Let me read this passage so you can hear this reprise.
Make room in your hearts for us. We have wronged no one, we have corrupted no one, we have taken advantage of no one. I do not say this to condemn you, for I said before that you are in our hearts, to die together and to live together. I am acting with great boldness toward you; I have great pride in you; I am filled with comfort. In all our affliction, I am overflowing with joy.
For even when we came into Macedonia, our bodies had no rest, but we were afflicted at every turn—fighting without and fear within. But God, who comforts the downcast, comforted us by the coming of Titus, and not only by his coming but also by the comfort with which he was comforted by you, as he told us of your longing, your mourning, your zeal for me, so that I rejoiced still more.—2 Corinthians 7:2–7
The way we use words today puts us in a perilous position to hear what the Bible meant to its original readers. The danger here is that you will hear a different connotation than what Paul intended. The word “comfort” has gone through a complete shift in our vocabulary.

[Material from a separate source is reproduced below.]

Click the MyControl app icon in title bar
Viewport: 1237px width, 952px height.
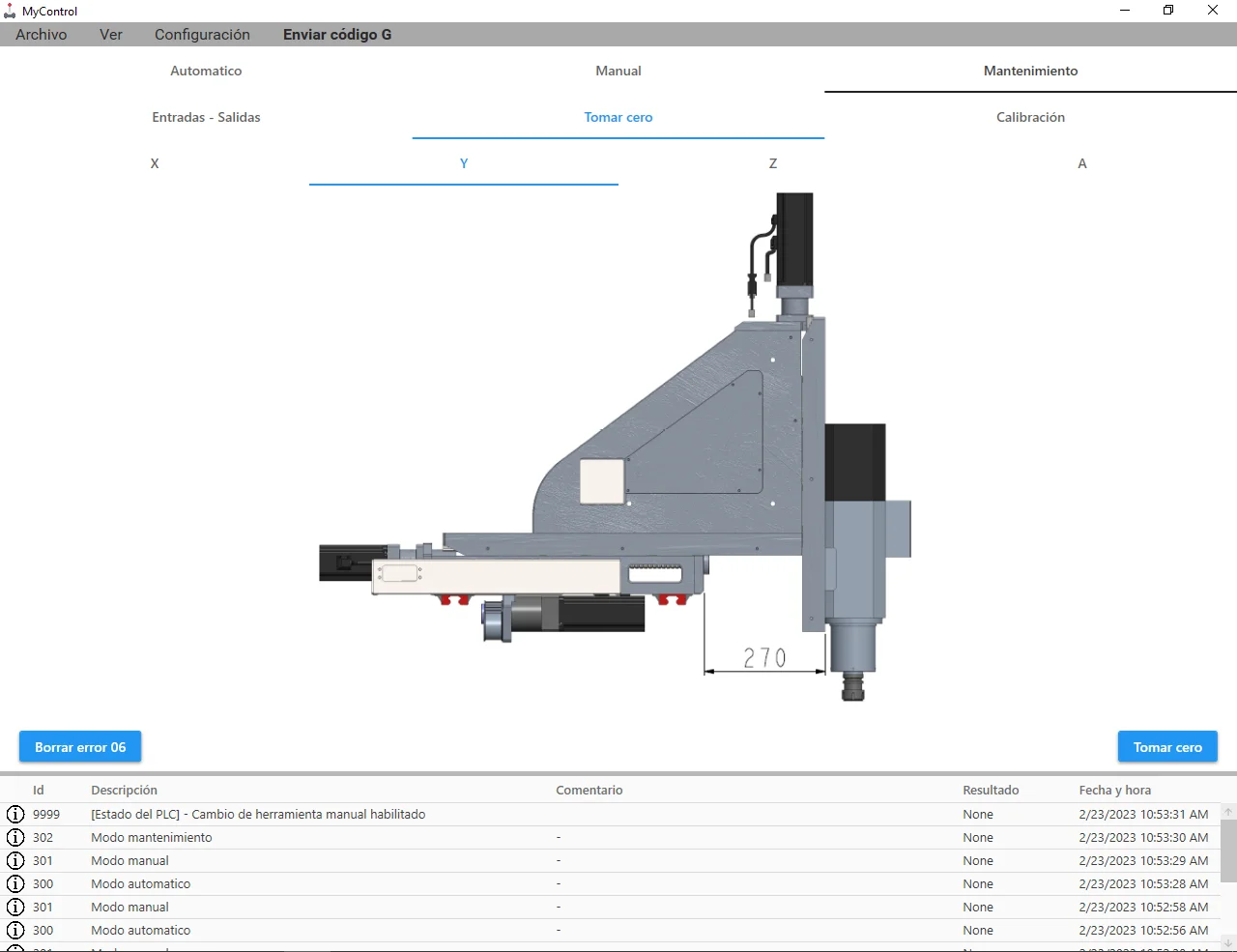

In a word, it has gone “soft.” Listen to commentator, David Garland explain this shift (Garland, 2 Corinthians, p. 60):
In the time of Wycliffe the word was ‘closely connected with its root, the Latin fortis, which means brave, strong, courageous.’ The comfort that Paul has in mind has nothing to do with a languorous feeling of contentment. It is not some tranquilizing dose of grace that only dulls pains but a stiffening agent that fortifies one in heart, mind, and soul. Comfort relates to encouragement, help, exhortation. God’s comfort strengthens weak knees and sustains sagging spirits so that one faces the troubles of life with unbending resolve and unending assurance.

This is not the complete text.